Fixing a qubit channel by two Pauli operators

A common argument in quantum error correction is like, “this series of operations maps the logical $Z$ of code A to the logical $Z$ of code B, and the logical $X$ of A to the logical $X$ of B, so it transforms code A to code B.” You may have seen such arguments in discussions on encoding, code switching, and gauge fixing… This argument is valid. However, the reason behind it is not that trivial.

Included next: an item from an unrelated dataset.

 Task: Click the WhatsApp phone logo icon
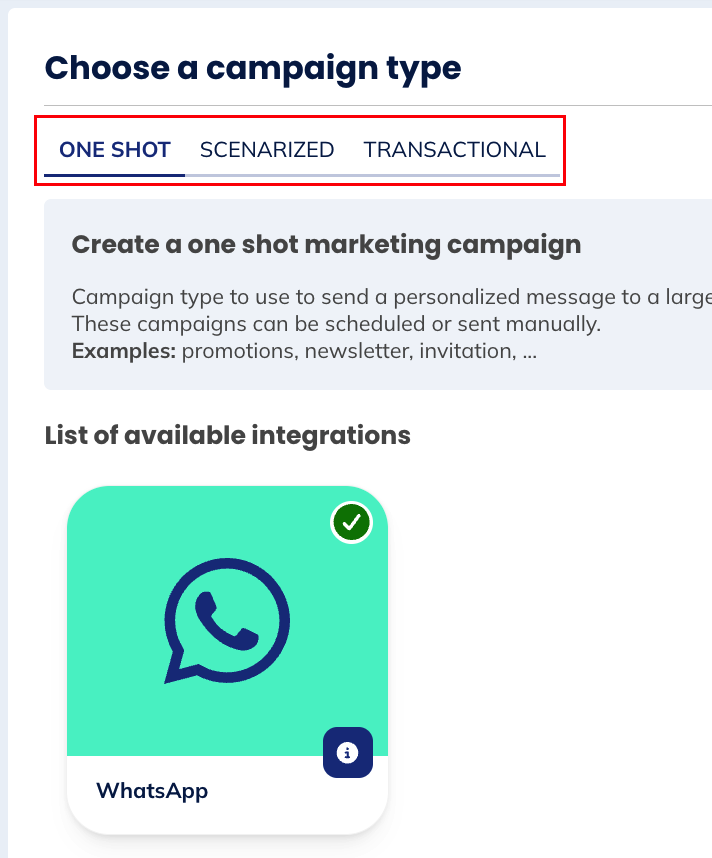[x=227, y=621]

The problem is equivalent to the following one: if a channel leaves $X$ and $Z$ invariant, can we conclude that it is the identity channel? If the channel is merely unitary evolution, this is trivial. However, in the practice of quantum error correction, such operations usually contain measurements and feedback, forcing us to discuss at the level of quantum channels, i.e., completely positive trace preserving maps between density matrices. Linearity alone is thus not enough, since $X$ and $Z$ do not form a complete basis of the operator algebra.

A simple derivation

Lemma

Let $\mathcal{E}$ be a channel (CPTP map) over a qubit. If Pauli operator $Z$ is invariant under $\mathcal{E}$, then the identity $I$ is also invariant.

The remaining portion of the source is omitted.